Look through the data below and show every line that includes "dimensions".

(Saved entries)
-------

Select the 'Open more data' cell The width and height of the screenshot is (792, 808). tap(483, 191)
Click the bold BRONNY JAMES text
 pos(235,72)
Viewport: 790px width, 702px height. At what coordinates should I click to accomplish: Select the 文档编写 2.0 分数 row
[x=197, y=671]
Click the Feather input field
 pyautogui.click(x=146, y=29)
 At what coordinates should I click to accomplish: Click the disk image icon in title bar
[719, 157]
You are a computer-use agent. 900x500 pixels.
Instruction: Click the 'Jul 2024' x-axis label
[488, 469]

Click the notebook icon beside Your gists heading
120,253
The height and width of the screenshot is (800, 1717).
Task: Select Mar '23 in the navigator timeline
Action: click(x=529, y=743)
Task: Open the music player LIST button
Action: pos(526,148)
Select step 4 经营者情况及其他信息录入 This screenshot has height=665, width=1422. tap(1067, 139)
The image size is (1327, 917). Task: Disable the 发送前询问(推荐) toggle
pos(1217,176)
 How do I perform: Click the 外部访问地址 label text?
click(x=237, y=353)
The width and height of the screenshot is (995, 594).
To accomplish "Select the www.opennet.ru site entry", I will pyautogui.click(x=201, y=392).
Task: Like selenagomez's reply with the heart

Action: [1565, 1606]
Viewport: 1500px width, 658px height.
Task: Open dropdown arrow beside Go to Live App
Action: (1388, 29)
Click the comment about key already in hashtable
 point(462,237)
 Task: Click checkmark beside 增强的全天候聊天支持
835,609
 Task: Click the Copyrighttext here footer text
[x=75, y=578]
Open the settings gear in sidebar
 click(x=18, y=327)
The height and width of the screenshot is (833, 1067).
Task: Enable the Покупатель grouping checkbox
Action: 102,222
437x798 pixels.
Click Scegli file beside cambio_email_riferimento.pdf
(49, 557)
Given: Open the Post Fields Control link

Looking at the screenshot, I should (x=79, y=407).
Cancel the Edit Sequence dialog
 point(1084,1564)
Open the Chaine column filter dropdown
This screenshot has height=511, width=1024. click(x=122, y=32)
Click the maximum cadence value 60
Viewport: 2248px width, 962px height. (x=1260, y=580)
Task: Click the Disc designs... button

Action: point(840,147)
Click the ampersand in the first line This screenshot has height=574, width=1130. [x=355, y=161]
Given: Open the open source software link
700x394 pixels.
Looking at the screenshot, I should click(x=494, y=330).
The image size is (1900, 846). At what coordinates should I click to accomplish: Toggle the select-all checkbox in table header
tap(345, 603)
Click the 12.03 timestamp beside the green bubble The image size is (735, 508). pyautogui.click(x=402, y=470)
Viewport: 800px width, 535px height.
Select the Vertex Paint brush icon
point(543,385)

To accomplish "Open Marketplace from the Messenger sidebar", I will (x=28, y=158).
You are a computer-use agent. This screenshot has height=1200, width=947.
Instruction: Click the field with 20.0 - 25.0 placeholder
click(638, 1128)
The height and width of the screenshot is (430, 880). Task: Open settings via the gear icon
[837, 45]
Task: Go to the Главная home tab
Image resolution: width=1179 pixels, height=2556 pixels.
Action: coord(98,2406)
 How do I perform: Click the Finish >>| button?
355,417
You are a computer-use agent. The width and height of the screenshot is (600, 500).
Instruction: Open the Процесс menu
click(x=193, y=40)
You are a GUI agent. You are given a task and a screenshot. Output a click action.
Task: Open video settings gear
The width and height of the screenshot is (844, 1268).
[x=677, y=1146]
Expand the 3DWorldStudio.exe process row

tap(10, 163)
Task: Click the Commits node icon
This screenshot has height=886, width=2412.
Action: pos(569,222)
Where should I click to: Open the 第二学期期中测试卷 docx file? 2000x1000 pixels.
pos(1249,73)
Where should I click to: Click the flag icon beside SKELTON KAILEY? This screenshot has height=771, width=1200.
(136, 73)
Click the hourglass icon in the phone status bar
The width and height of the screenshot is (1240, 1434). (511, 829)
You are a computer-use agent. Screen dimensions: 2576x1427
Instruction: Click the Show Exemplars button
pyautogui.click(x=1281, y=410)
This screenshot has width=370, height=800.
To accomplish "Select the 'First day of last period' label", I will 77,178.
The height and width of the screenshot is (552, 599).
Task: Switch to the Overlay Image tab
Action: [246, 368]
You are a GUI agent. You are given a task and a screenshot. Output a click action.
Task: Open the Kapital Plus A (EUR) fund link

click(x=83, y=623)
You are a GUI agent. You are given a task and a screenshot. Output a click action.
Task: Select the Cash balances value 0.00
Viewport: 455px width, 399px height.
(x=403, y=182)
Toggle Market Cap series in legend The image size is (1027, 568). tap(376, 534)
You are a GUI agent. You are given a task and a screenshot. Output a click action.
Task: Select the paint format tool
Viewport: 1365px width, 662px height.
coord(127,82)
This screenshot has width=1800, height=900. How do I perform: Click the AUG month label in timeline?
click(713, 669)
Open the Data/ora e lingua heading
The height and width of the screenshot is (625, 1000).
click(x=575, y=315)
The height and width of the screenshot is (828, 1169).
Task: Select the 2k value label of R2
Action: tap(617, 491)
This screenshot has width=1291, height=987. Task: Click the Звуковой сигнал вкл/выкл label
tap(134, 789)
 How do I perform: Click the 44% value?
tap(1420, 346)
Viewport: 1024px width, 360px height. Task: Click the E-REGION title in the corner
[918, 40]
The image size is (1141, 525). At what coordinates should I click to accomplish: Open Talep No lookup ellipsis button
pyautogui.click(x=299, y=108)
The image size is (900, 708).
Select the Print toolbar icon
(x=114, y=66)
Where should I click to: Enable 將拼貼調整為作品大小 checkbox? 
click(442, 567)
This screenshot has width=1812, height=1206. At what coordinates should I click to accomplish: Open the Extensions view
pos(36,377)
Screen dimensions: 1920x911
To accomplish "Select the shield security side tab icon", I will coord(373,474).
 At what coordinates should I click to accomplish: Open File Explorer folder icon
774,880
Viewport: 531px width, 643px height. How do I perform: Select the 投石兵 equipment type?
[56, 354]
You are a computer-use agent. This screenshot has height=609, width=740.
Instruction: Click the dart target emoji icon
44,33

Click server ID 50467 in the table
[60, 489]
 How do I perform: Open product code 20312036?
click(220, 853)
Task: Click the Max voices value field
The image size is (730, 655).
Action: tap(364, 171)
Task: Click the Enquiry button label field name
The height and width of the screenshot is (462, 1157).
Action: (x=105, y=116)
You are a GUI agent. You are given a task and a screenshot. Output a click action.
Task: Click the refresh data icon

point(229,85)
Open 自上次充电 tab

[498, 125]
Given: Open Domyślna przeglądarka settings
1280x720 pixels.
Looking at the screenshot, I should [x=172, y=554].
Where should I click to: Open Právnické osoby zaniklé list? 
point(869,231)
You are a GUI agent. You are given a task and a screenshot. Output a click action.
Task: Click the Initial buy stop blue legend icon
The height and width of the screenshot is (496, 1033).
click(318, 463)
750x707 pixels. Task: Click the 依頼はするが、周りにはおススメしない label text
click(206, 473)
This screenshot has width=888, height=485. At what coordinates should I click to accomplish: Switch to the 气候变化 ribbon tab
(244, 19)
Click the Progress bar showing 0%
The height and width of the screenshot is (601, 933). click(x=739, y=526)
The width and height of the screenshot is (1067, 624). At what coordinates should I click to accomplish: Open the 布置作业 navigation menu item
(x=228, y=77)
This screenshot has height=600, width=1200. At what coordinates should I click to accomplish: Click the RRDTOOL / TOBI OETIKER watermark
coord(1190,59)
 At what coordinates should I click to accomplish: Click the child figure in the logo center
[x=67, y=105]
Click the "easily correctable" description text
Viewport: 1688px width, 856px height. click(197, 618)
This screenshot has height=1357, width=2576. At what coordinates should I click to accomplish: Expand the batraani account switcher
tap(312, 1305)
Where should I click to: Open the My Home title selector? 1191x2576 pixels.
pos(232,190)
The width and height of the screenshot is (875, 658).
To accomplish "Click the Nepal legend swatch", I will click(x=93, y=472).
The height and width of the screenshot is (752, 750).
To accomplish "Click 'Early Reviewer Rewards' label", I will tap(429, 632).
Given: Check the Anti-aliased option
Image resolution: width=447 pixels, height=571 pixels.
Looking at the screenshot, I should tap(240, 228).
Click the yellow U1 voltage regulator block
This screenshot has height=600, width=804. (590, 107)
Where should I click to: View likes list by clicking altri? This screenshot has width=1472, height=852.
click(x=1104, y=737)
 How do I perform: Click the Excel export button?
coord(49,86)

-------

◆ EXERCISE ANSWER
You are a computer-use agent. Screen dimensions: 2576x1427
Screen dimensions: 1920x911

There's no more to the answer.